Compare the timing or two operations in Polars versus Pandas and test the timing.
Be sure to document your work from Question 4, using some comments and insights about your work.

Question 5 (2 pts)

Again compare two operations in Polars versus Pandas and test the timing. It can be on the same data set, or on different data sets.

Deliverables

Compare the timing or two operations in Polars versus Pandas and test the timing.
Be sure to document your work from Question 5, using some comments and insights about your work.

Submitting your Work

Please make sure that you added comments for each question, which explain your thinking about your method of solving each question. Please also make sure that your work is your own work, and that any outside sources (people, internet pages, generating AI, etc.) are cited properly in the project template.

Congratulations! Assuming you’ve completed all the above questions, you are learning to apply your web scraping knowledge effectively!

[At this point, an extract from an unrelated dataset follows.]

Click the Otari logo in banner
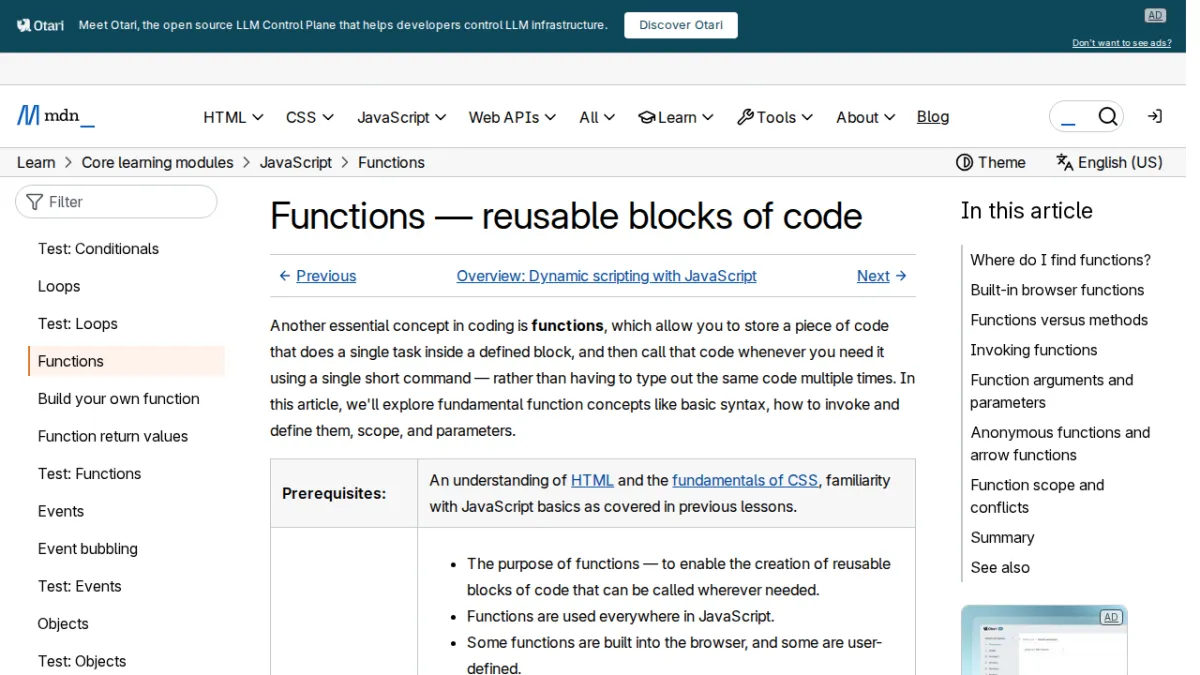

Prior to submitting your work, you need to put your work into the project template, and re-run all of the code in your Jupyter notebook and make sure that the results of running that code is visible in your template. Please check the detailed instructions on how to ensure that your submission is formatted correctly. To download your completed project, you can right-click on the file in the file explorer and click 'download'.

Once you upload your submission to Gradescope, make sure that everything appears as you would expect to ensure that you don’t lose any points. We hope your first project with us went well, and we look forward to continuing to learn with you on future projects!!

Items to submit

firstname_lastname_project12.ipynb

It is necessary to document your work, with comments about each solution. All of your work needs to be your own work, with citations to any source that you used. Please make sure that your work is your own work, and that any outside sources (people, internet pages, generating AI, etc.) are cited properly in the project template.

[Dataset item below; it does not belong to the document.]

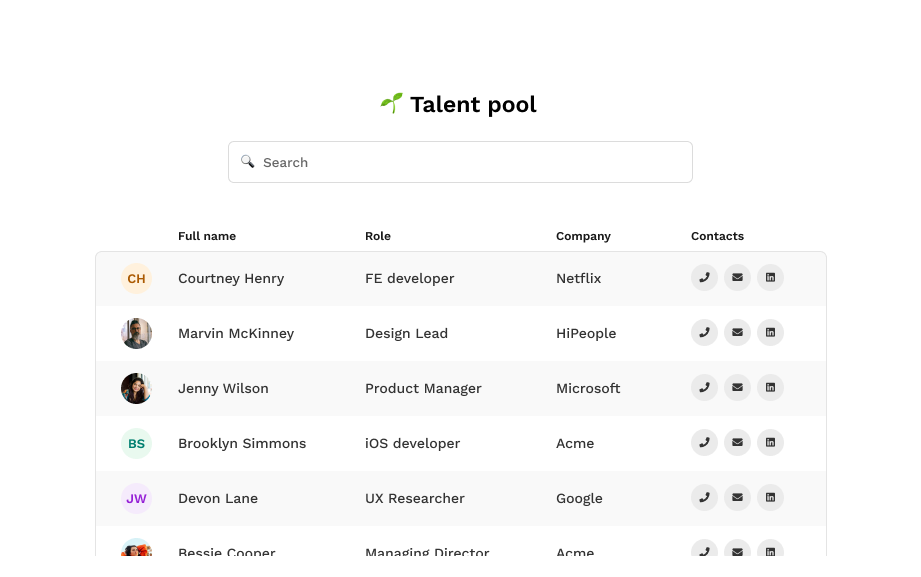
Task: Click the Role column header
Action: (x=378, y=236)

You must double check your .ipynb after submitting it in gradescope. A very common mistake is to assume that your .ipynb file has been rendered properly and contains your code, markdown, and code output even though it may not.

Please take the time to double check your work. See here for instructions on how to double check this.

You will not receive full credit if your .ipynb file does not contain all of the information you expect it to, or if it does not render properly in Gradescope. Please ask a TA if you need help with this.